А мешка картошки на население калмыцкого барака, где жил Бадмай, хватало на пару дней. Много ютилось тут бедноты. Недоедали, болели, умирали. Навещая своих земляков и в соседних деревнях, он успевал и полечить их и отправить в последний путь. Люди удивлялись: как это он мог узнать, что у них случилась беда?
– А сорока прилетела, на хвосте известие принесла, – горько отшучивался он.

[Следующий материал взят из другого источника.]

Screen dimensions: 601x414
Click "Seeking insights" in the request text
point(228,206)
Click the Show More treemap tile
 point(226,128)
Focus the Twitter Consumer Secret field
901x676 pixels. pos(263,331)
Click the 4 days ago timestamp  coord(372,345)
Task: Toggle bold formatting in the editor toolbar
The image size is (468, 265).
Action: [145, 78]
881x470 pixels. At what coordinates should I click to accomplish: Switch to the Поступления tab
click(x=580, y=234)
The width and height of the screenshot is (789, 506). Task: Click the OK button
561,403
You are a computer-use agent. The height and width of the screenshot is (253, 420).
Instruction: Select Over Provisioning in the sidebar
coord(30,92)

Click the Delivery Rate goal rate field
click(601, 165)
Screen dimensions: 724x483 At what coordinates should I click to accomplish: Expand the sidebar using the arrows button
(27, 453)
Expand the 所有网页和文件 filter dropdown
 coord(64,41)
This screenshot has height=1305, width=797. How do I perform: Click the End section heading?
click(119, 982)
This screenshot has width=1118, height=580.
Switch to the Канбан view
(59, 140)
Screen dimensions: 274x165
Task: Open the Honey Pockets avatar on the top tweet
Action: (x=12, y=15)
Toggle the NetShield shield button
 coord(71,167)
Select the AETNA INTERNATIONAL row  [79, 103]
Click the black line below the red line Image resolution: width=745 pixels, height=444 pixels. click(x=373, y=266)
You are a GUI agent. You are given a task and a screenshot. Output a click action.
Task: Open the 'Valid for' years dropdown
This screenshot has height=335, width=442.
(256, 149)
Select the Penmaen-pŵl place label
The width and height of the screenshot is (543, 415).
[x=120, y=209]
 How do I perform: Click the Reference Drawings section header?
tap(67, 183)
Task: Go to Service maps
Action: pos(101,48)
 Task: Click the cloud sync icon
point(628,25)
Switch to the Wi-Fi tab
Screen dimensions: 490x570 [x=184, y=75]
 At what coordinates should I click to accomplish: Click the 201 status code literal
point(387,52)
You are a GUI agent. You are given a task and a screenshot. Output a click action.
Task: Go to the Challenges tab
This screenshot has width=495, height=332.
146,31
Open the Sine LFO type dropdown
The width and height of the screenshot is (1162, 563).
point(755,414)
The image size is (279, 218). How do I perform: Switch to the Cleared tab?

Обладая поразительным предчувствием грядущих жизненных явлений, гелюнг чувствовал ответственность за свой народ, попавший в беду. Плохо, очень плохо было во всех местах, где жили его сородичи. Он считал, что слава богу, хоть в одной избе, где поселился Мукубен, начала устраиваться жизнь. Так нет же! И тут беда за бедой.
Порыскавшая по соседям в поисках молока для своей малышки, родившейся неизвестно от кого, Кудрявчиха задумчиво глядела на калмыцкое подворье. Слышно было, как натужно ревела некормленая корова. «Да и не доенная, наверняка?» – шибануло ее по мозгам. Да и дым из трубы уж который день не идет. Живы ли там калмычата и старуха? А как проверишь? Бабы-то говорят, будто зараза у них какая-то. А вдруг и правда? Сдохнешь ни за что. Тут и так еле живы.